Fitto: "Non vogliamo distruggere, ma essere d'aiuto".

Forza Italia non si vede e non si sente, persa com'è appresso alle vicende giudiziarie del suo capo carismatico e unico azionista. Tv e giornali sono presenziati a turno dai soliti Matteo Renzi, Matteo Salvini e Giorgia Meloni. Sembrano esistere soltanto loro. Neppure Beppe Grillo, in crisi di contatti sul suo blog, fa più notizia. E allora a cercare di dare una scossa al monotono panorama politico, ma soprattutto ai forzisti, ci pensa Raffele Fitto che, tra applausi e abbracci, ha dato il via alla convention dei 'Ricostruttori' di Forza Italia, lanciando ufficialmente la sua corrente: "Oggi siamo qui grazie al coraggio, alla determinazione e alla convinzione di un gruppo di colleghi: li voglio ringraziare uno ad uno.
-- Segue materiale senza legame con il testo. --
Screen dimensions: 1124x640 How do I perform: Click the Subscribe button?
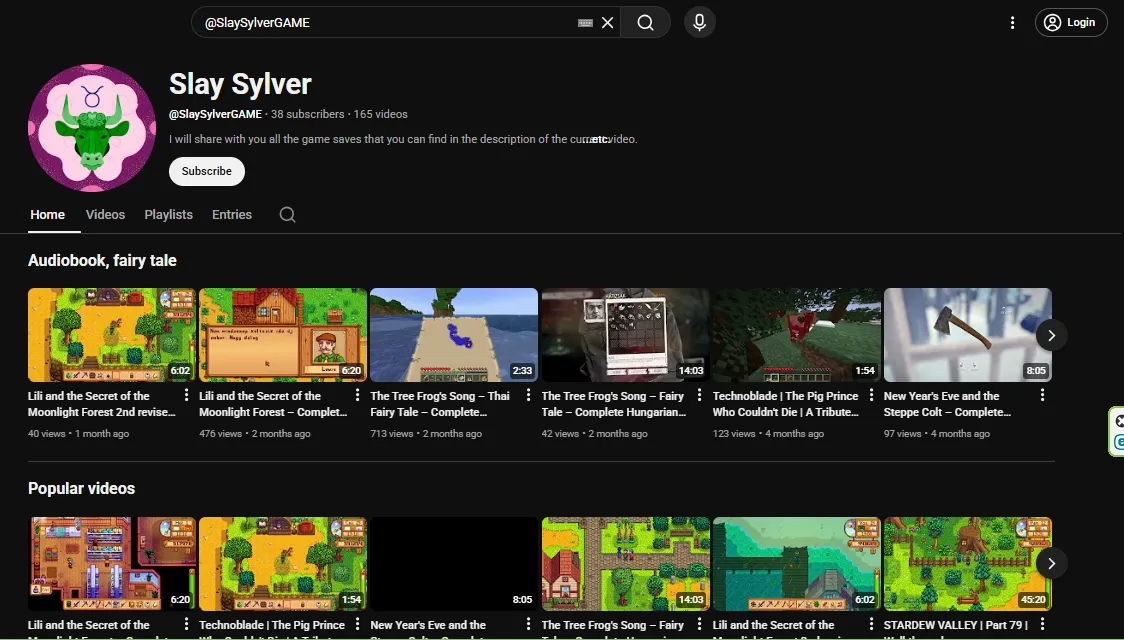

È grazie a loro che oggi siamo qui, per svolgere una manifestazione che non è contro nessuno, è per qualcosa, è per guardare avanti", ha detto Fitto, sottolineando più volte la volontà di porsi con un atteggiamento positivo per ricostruire il Paese e Forza Italia. Il partito, ha spiegato Fitto agli oltre 1.500 presenti all'Auditoriu Massimo dell'Eur, negli ultimi tempi ha commesso l'errore di non porsi, come invece avrebbe dovuto, come forza di opposizione al governo, ma ha preferito andare 'a braccetto' con Renzi. Ma, ha insistito, è necessario essere leali con gli elettori e avere chiarezza di posizioni. Poi l'ammonimento a Silvio Berlusconi: lasciare il Paese nelle mani di Salvini sarebbe "un clamoroso errore". E dopo le note dell'inno del partito, Fitto ha lanciato l'Inno nazionale, senza il quale, ha detto "non si può partire". Ma l'Inno fa fatica ad andare in onda e dato che la regia aveva qualche problema a mandare la musica, la platea (e Fitto dal palco) ha intonato l'inno di Mameli. Un segno del destino, forse il monito che per Raffaele Fitto - il leader dei 'Ricostruttori' scravattato, un po’ Renzi e un po’ Tsipras, pioniere solitario delle primarie del centro-destra e convinto sostenitore della democrazia dal basso - il destino sarà diverso da quello toccato a Fini ed Alfano.